▶ What the task asks
The expected response is a copy of every line in the entries below that includes the word "Aguacate".

▶ Records shown

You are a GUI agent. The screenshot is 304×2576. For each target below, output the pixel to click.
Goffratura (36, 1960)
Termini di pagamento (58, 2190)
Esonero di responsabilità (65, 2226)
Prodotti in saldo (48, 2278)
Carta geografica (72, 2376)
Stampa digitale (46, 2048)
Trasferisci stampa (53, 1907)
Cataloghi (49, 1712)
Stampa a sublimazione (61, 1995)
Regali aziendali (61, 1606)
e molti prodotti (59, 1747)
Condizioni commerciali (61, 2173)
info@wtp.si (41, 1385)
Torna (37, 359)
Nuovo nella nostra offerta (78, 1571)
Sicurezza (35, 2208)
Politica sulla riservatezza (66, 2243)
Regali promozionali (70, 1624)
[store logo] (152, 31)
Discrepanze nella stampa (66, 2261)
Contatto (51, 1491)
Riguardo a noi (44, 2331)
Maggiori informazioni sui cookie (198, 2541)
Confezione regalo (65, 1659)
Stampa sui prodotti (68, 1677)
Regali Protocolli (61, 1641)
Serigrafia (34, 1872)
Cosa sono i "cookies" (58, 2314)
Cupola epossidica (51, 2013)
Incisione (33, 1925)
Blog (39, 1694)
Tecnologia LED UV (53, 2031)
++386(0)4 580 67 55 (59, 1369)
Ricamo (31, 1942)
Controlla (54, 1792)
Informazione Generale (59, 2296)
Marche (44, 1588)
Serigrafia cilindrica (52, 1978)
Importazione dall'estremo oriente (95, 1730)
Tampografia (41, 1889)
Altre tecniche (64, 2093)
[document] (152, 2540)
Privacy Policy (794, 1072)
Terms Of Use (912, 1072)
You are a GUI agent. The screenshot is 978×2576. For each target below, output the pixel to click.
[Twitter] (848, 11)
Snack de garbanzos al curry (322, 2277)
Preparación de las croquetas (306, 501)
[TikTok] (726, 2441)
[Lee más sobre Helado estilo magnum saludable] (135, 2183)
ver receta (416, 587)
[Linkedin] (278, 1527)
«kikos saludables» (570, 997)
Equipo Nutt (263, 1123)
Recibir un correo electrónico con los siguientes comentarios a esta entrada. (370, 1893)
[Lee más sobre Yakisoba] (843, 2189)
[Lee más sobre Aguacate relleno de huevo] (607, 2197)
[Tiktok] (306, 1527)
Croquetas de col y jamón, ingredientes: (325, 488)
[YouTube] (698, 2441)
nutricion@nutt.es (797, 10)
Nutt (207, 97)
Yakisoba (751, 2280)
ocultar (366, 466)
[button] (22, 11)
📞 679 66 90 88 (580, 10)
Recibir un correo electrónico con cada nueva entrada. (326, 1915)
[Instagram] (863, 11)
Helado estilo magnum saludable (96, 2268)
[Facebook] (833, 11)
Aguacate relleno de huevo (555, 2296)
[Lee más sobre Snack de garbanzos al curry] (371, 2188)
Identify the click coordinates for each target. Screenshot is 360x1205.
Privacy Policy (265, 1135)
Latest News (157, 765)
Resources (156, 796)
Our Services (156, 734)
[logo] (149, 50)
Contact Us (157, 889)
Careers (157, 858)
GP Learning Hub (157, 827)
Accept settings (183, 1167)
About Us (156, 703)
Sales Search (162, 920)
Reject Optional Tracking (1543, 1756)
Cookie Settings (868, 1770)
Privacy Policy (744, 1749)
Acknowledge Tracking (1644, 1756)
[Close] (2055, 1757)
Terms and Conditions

▶ Answer below
[Lee más sobre Aguacate relleno de huevo] (607, 2197)
Aguacate relleno de huevo (555, 2296)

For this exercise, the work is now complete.